--- Document extract ---
────────────────

CHADROCK3.6 35B Uncensored Strix Lean MTP

CHADROCK3.6 35B Uncensored Strix Lean MTP

CHADROCK3.6 35B Uncensored Strix Lean MTP is a ROCmFP4/MTP GGUF for AMD Ryzen AI Max+ 395 / Strix Halo systems.

The behavior comes from HauhauCS/Qwen3.6-35B-A3B-Uncensored-HauhauCS-Aggressive, based on Qwen/Qwen3.6-35B-A3B. This release turns that model into a Strix Lean ROCmFP4 GGUF with Qwen3.6 MTP speculative decoding enabled for high-throughput local serving.

This GGUF will not run correctly with stock llama.cpp. You need the custom charlie12345/rocmfp4-llama build because this file uses ROCmFP4 tensor types and MTP runtime paths that upstream llama.cpp does not currently understand.

The model file is provided here. You do not need to rebuild or quantize the model.

This is an uncensored local-assistant build. It is intended for users who explicitly want that behavior on their own hardware.

Why This Build

This build is for Strix Halo owners who want the uncensored HauhauCS Qwen3.6 35B-A3B behavior, but with the local serving speed and coding strength that CHADROCK/ROCmFP4 and MTP can unlock on AMD unified-memory hardware.

The mix is:

  • HauhauCS uncensored/aggressive Qwen3.6 35B-A3B behavior
  • Qwen3.6 35B-A3B MoE efficiency, with roughly 3B active parameters per token
  • Qwen3.6 MTP speculative decoding
  • ROCmFP4 STRIX_LEAN GGUF conversion
  • Strix Halo tuned f16/f16 KV, b2048/u512, Vulkan0, one-slot serving
  • 262k context public profile with MTP enabled
  • a 157/164 HumanEval base result with fast HumanEval generation

Technical Metadata

Hugging Face may round the parsed GGUF tensor count to 36B in its automatic badge. This release is the Qwen3.6 35B-A3B MoE family: about 35B-class total parameters with roughly 3B active parameters per token.

Field Value
model family Qwen3.6 35B-A3B
architecture qwen35moe
active parameters ~3B class
direct source HauhauCS/Qwen3.6-35B-A3B-Uncensored-HauhauCS-Aggressive
base family Qwen/Qwen3.6-35B-A3B
runtime format ROCmFP4 STRIX_LEAN GGUF
target hardware AMD Ryzen AI Max+ 395 / Strix Halo
backend device Vulkan0
context 262144
max tokens 65536
serving slots 1
batch / ubatch 2048 / 512
target KV f16 / f16
draft KV f16 / f16
MTP draft depth --spec-draft-n-max 4
vision text-only profile, --no-mmproj

Model Tree

Qwen/Qwen3.6-35B-A3B
  -> HauhauCS/Qwen3.6-35B-A3B-Uncensored-HauhauCS-Aggressive
    -> CHADROCK3.6 35B Uncensored Strix Lean ROCmFP4
      -> CHADROCK3.6 35B Uncensored Strix Lean ROCmFP4 MTP

Headline Benchmarks

All local numbers below were measured on AMD Ryzen AI Max+ 395 / Strix Halo with the public MTP profile.

────────────────

--- Provided material ---
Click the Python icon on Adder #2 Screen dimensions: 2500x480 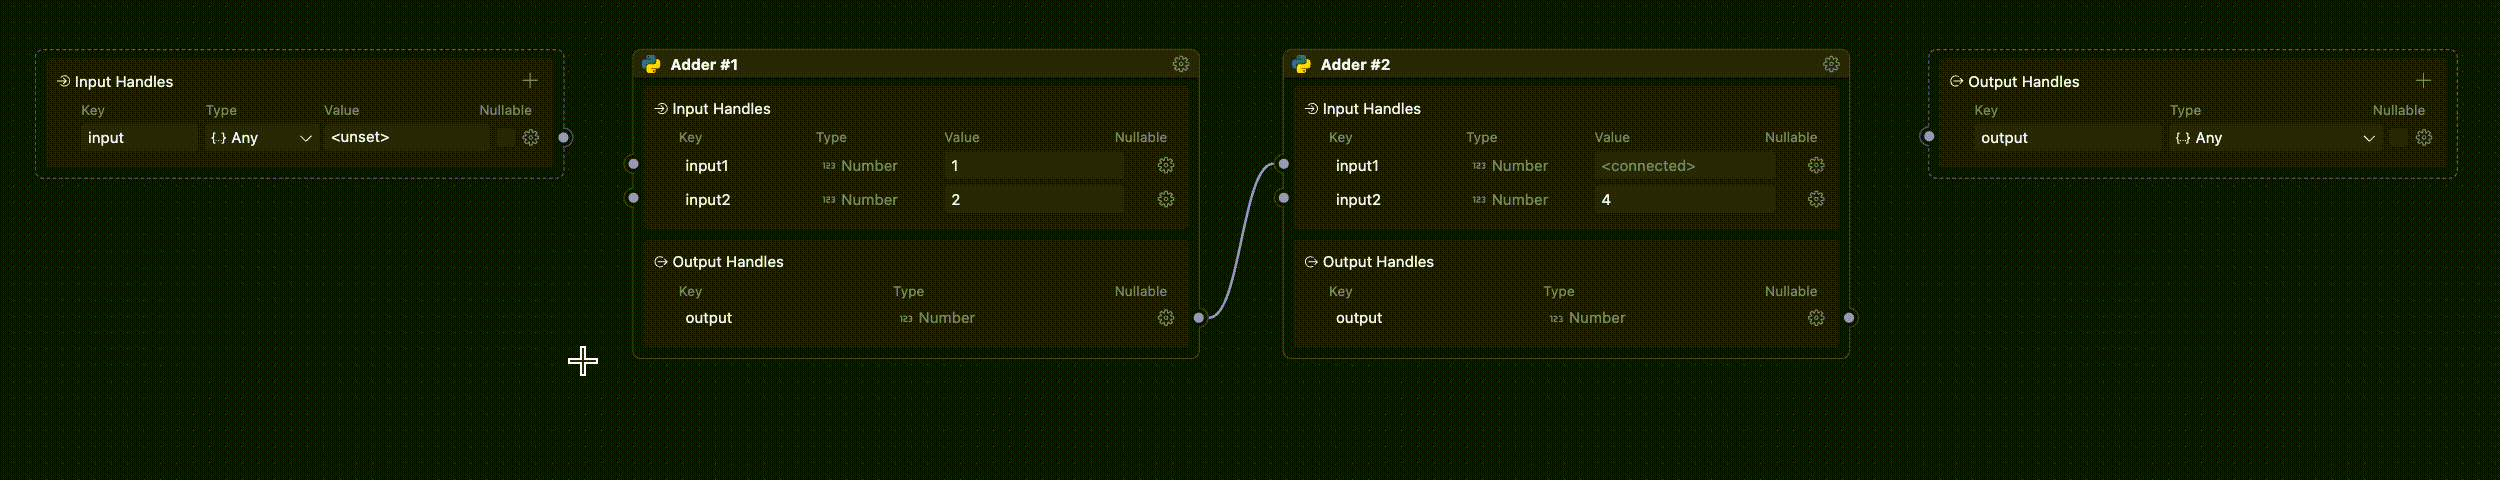click(1302, 65)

────────────────

--- Task to complete ---
Please write what comes next in the CHADROCK3.6 35B model card, starting right after its final sentence.

--- Task output ---
HumanEval

Model / row HumanEval base HumanEval+
CHADROCK3.6 35B Uncensored Strix Lean MTP 157/164 = 95.73% 150/164 = 91.46%

This is a strong HumanEval result for a local uncensored ROCmFP4/MTP GGUF run.

HumanEval Speed

Metric CHADROCK3.6 35B Uncensored MTP
HumanEval tasks 164
total tokens processed 75,223
completion tokens generated 46,360
codegen wall time 488.0s
cumulative request latency 484.95s
mean request latency 2.96s
total-token throughput, prompt + completion 154.15 tok/s
completion-token generation throughput 95.60 tok/s
median per-request completion-token speed 95.21 tok/s

The total-token number counts prompt plus completion tokens over the full codegen wall time. The completion-token number counts generated completion tokens over request latency. The same EvalPlus HumanEval run produced the score table above and generated the full 164-task workload in about eight minutes of codegen wall time.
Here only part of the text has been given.